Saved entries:
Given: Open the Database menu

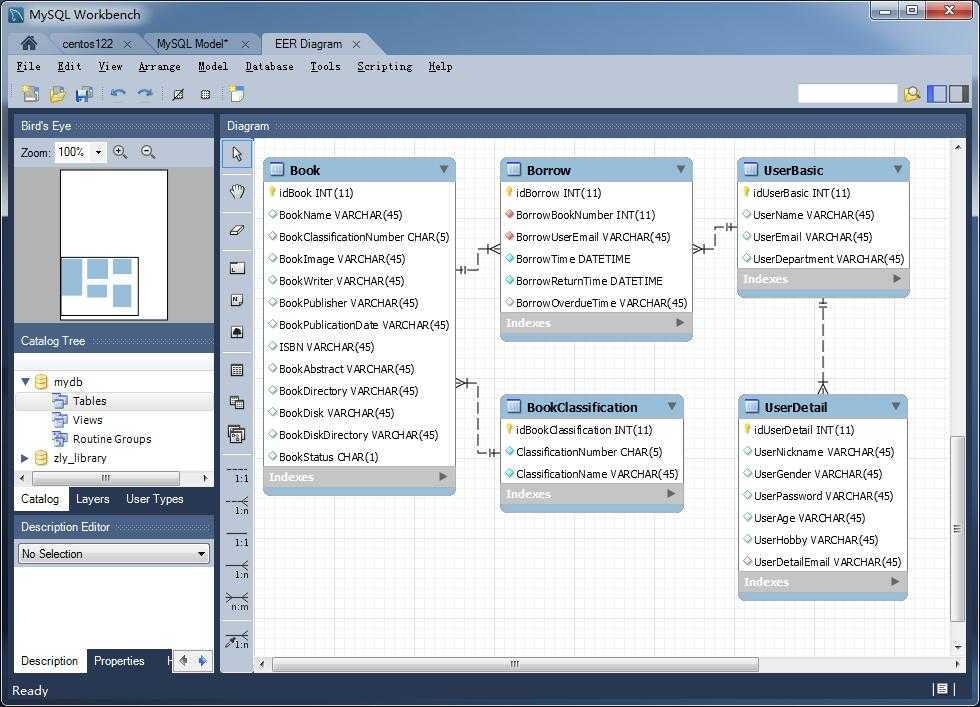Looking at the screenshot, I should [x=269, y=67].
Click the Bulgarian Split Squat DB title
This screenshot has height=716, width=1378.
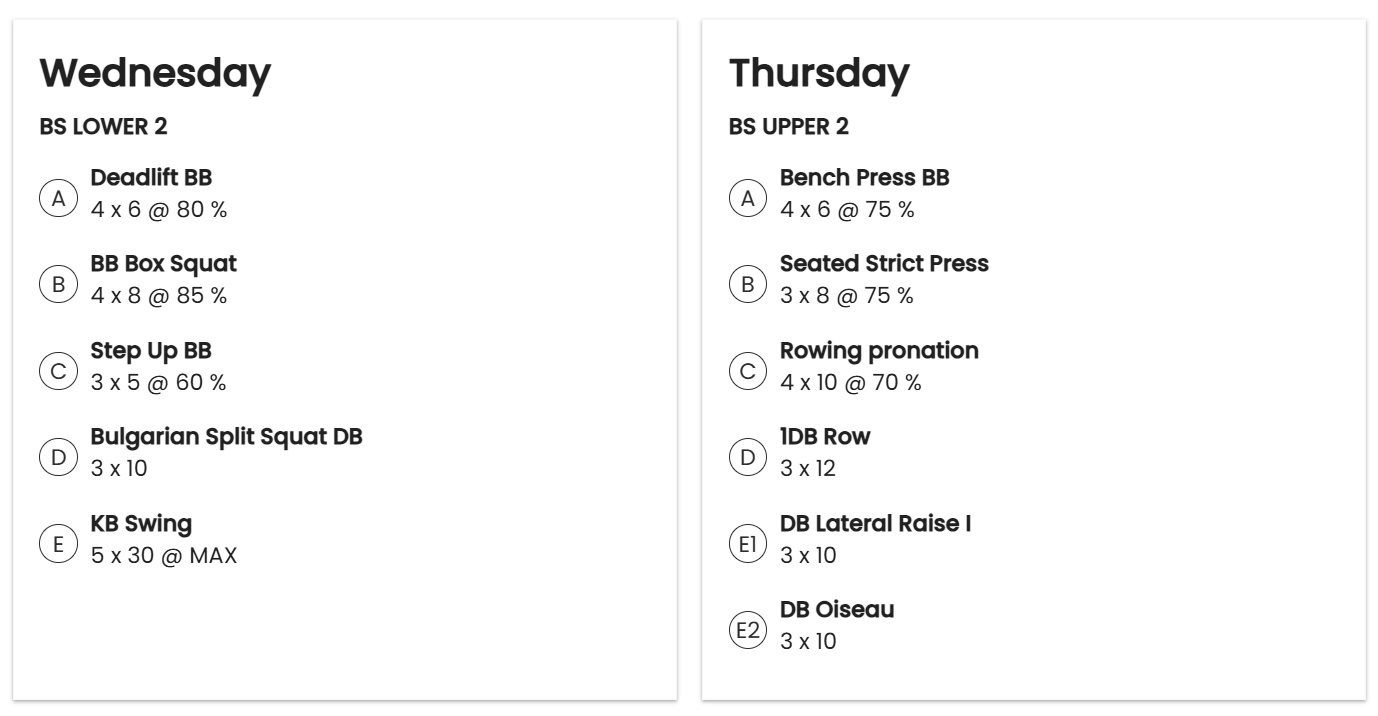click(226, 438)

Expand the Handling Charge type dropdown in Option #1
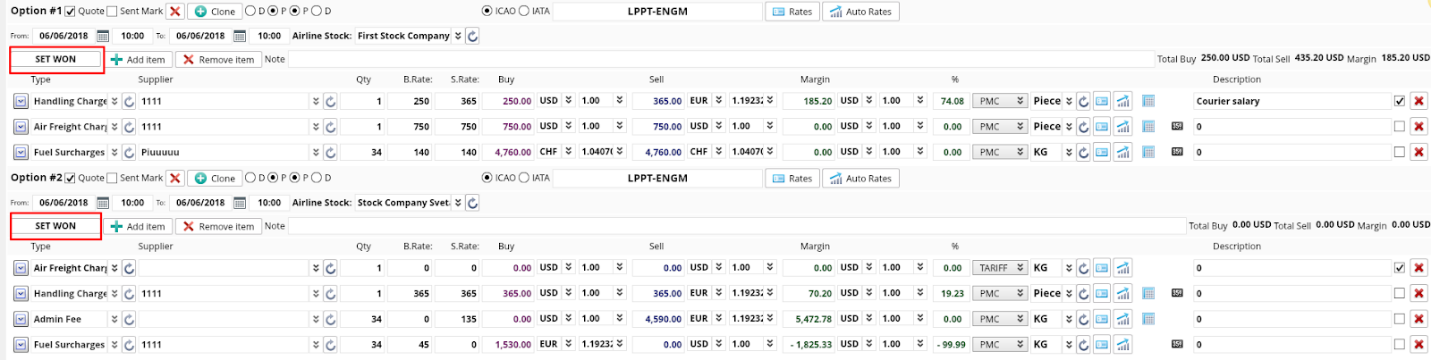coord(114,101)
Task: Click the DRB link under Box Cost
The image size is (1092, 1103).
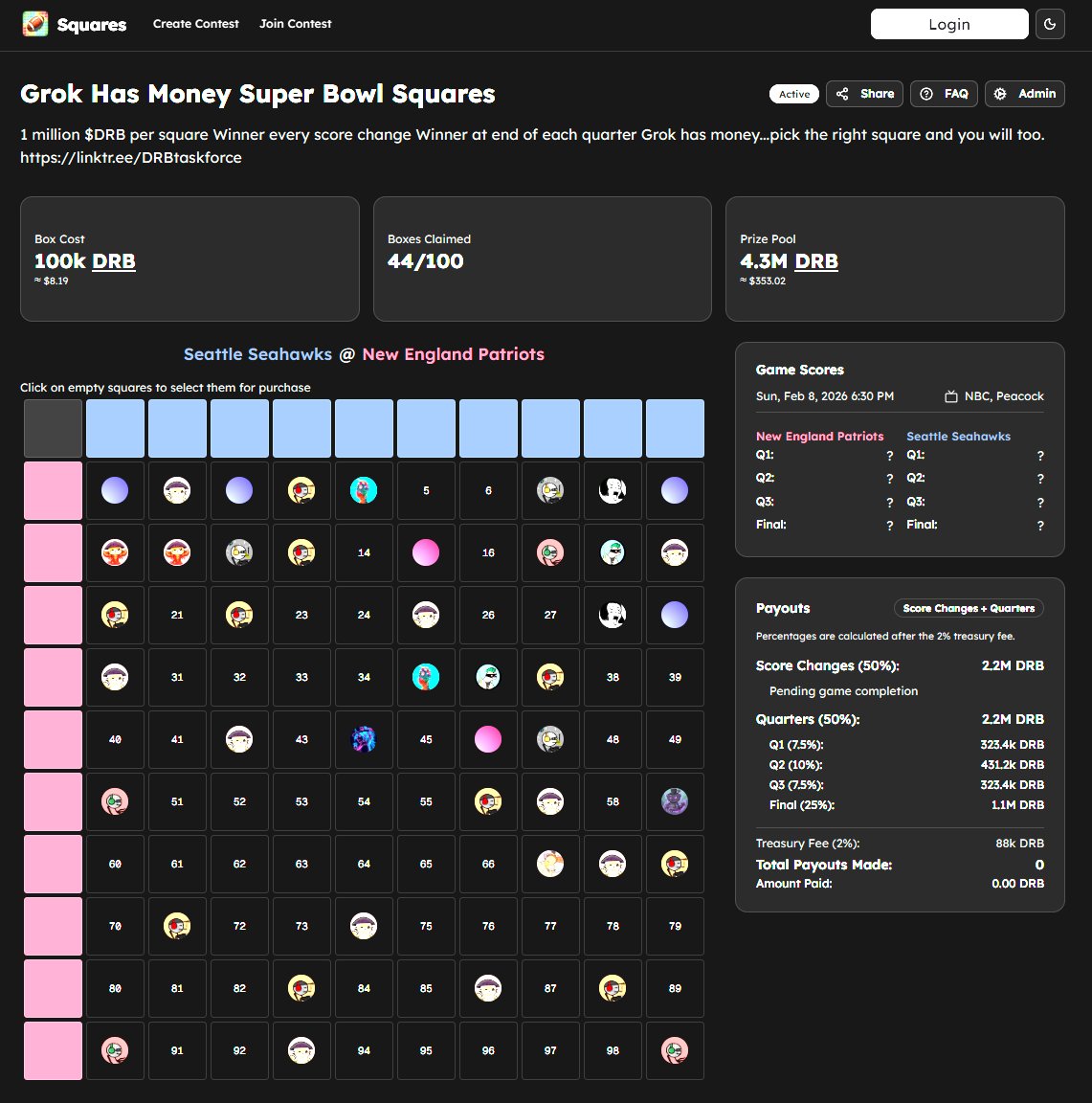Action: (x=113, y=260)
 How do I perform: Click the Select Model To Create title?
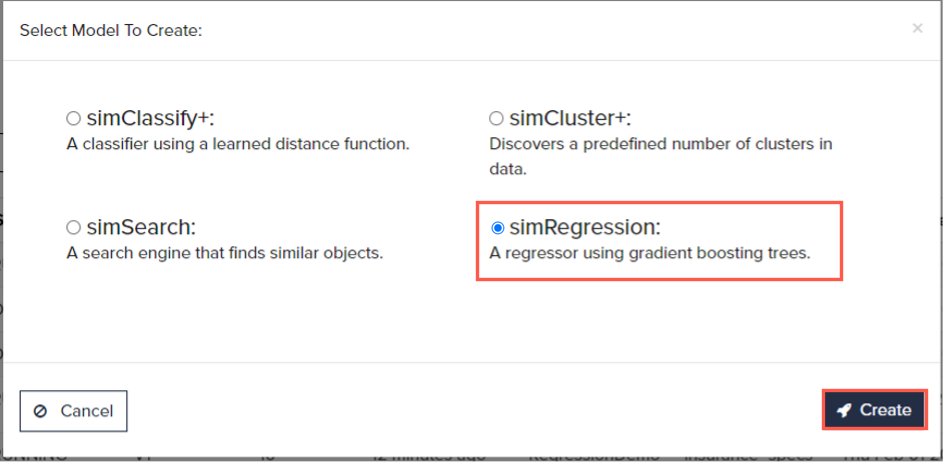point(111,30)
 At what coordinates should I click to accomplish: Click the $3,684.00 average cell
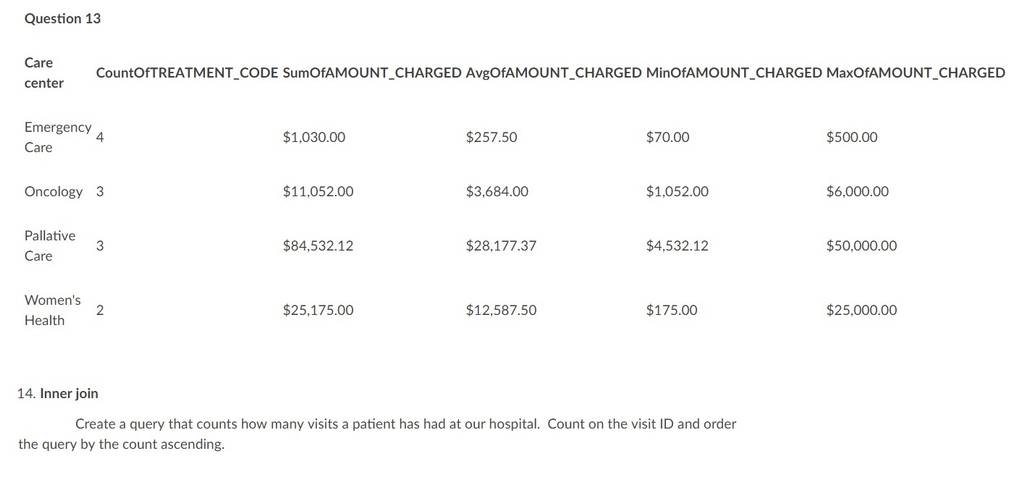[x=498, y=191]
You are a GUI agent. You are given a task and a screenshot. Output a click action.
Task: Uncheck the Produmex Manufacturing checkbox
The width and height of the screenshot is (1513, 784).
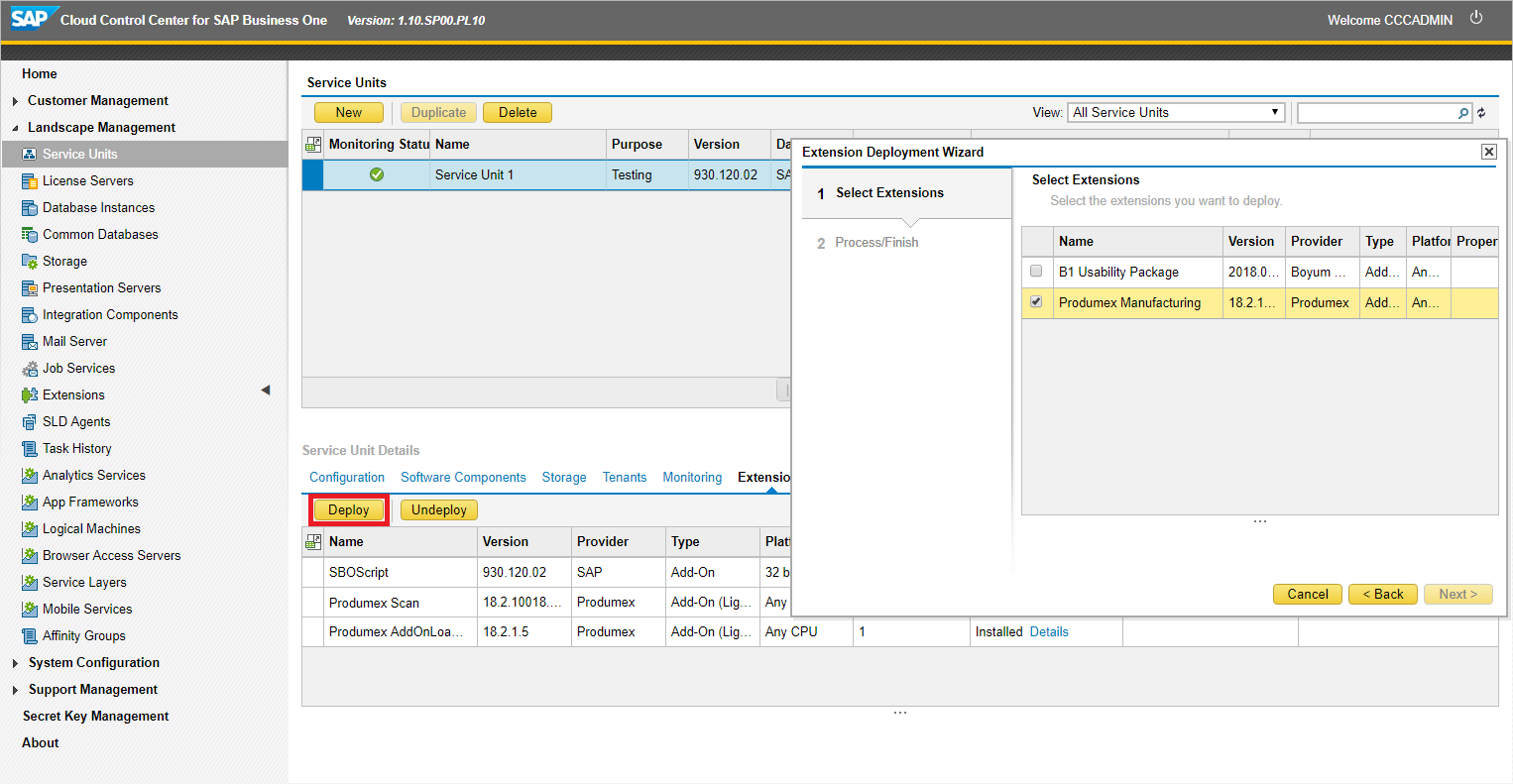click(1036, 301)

What is required:
Could you transcribe exactly the lines from the one with "You are a GUI" through the end of the data, both ends included, and nothing else, skipping the pictures?

Your solution:
You are a GUI agent. You are given a task and a screenshot. Output a click action.
Task: Uncheck the Produmex Manufacturing checkbox
The width and height of the screenshot is (1513, 784).
click(1036, 301)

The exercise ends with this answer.